I got some great HD macro video footage of these characters. Once while videotaping one, I noticed something odd in the viewfinder slink its right by, but it was just a fleeting glimpse and I didn’t catch what it was as I was doing some really tight macro on one of these unusual crabs. A minute or two later, this thing reappears and gets stuck right on the gorgonian. I pulled my eye away from the viewfinder and here was this meter long colonial salp about the diameter of a pencil, where each one of the individual salps come together in a colony and rythmicly pulsate as a means of rather aimless locomotion. it looks like a long string of clear jelly with 50 dark brown dots in the center of each individual clear linked animal. You can see the tiny rows of cilia on each salp as it pulsates them to propel the colony. My previous reaction would have been to try to free it from being caught up in the gorgonian, but salps and ctenophores have almost no structural integrity and would be damaged or killed if touched, so I let it do its thing while videotaping it, and within 30 seconds it had freed itself.

There were numerous other types of gorgonians that were less polyp laden, and looked more lattice-like in nature. 1 our of every 5 had this crab that looked sort of like a cross between an arrow crab, but with a proportionally much smaller body. Some were the size of a large coin.

I also ran into this bizarre looking crab with jagged legs about the size of a half dollar piece. The poor guy had a flat piece of dead gorgonian stuck on his body as he walked along the reef. Always one to pick up even worms and bugs that may get stepped on, I held my videocam housing off the the side with one hand, and with the other, tried to remove the dead piece of seafan stuck to the crab. It was quite difficult as it seemed really stuck, but I finally removed and placed it about a foot away. Now I zoomed in to get some good macro footage of this bizarre stilt-legged crab, and what does he do? He runs straight over the the dead piece of seafan and he has the thing hoisted back over the top of him in 2 seconds flat! I looked close and it used its two rear legs which seemed to be strangely pointed upwards with two hooked ends to hang onto it.

Off it scurried, and I now realized it wasn’t stuck, it was deliberately holding this latticed dead seafan piece over the top of its body like some sort of Aquatic Roman Gladiator shield. How cool! I have since learned they are called carrier crabs, who will grab all sorts of objects and hold them over tis body, from spiny sea urchins, anemones, stinging jellyfish held upside down, etc.
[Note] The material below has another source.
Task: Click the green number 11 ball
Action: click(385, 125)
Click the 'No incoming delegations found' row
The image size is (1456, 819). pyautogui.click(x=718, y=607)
On one night dive I forgot to full charge my dive lights, and they went dead after about 45 minutes. I indicated to our dive guide and Randel my buddy to continue the dive, and I just hung out close and watched them looking for suitable critters to shoot. As I got further from them, and when their lights were not pointed towards me, as my eyes adjusted I could actually see fairly decent just from the moonlight penetrating through the clear Alona waters. Since I make a habit of never crowding other divers, especially the ones with enough brains to fully charge their lights, I amused my self for the next 15 minutes swatting the water in front of me and watching all the phosphorescent animals put on a green light show.

Alona Beach Seafood.jpg

After our guide and Randel made their obligatory safety stop, it was back to Philippine Island Divers where we had some cold drinks and dinner like my dish above available at many of the Alona Beach al-fresco diners while Randel and I shared stories of the days worth of diving till Randel headed off to his accommodations at a different resort owned by his friends.

Back at our Eskaya Balai, one can just grab a cold drink, throw all your clothes in the laundry bag, and after a quick shower, go through the sliding patio door and go for a cool night swim in your own completely private pool, where only the occasional and similarly nude bullfrogs will stare.